_To be done_
Copy everything from the line containing "Open the Aufhängung tab" down to the line containing "click(x=146, y=87)", changing "sleeping bag" to "sleeping pad" and keeping all else the same. Leave the pictures out of your copy.

_Provided material_
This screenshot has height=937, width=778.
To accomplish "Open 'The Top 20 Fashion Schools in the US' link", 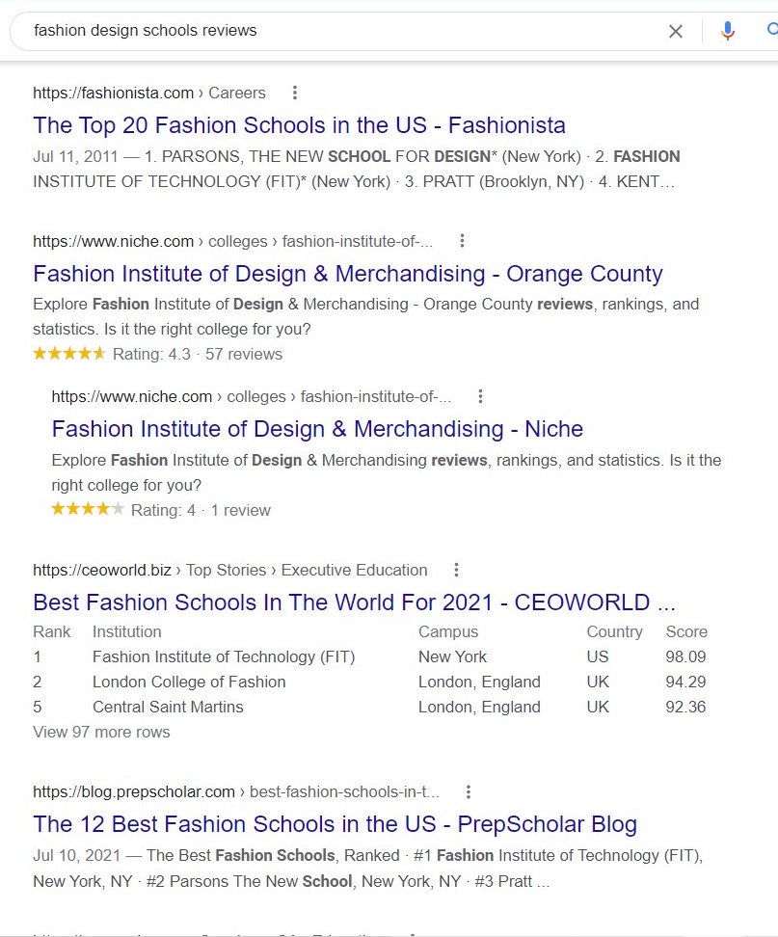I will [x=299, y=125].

==

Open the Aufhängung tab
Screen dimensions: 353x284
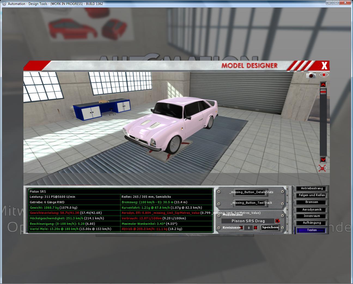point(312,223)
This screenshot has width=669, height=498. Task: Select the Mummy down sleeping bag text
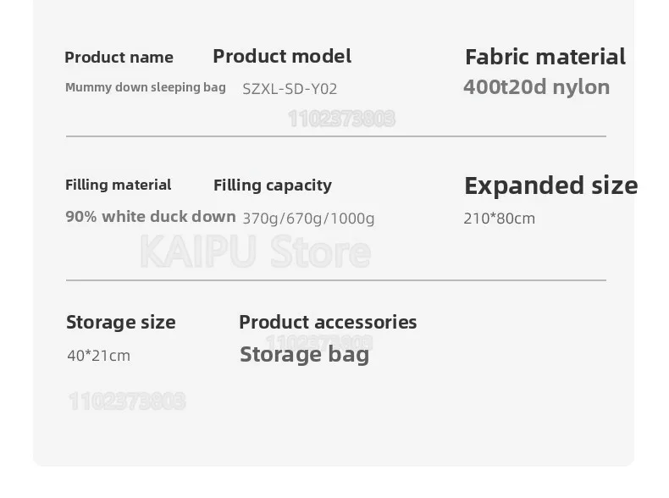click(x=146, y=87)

==

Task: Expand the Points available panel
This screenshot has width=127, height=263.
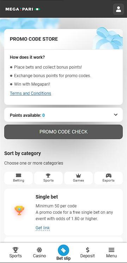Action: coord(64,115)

_Solution to the problem_
Open the Aufhängung tab
Screen dimensions: 353x284
point(312,223)
This screenshot has width=669, height=498. Task: Select the Mummy down sleeping pad text
click(x=146, y=87)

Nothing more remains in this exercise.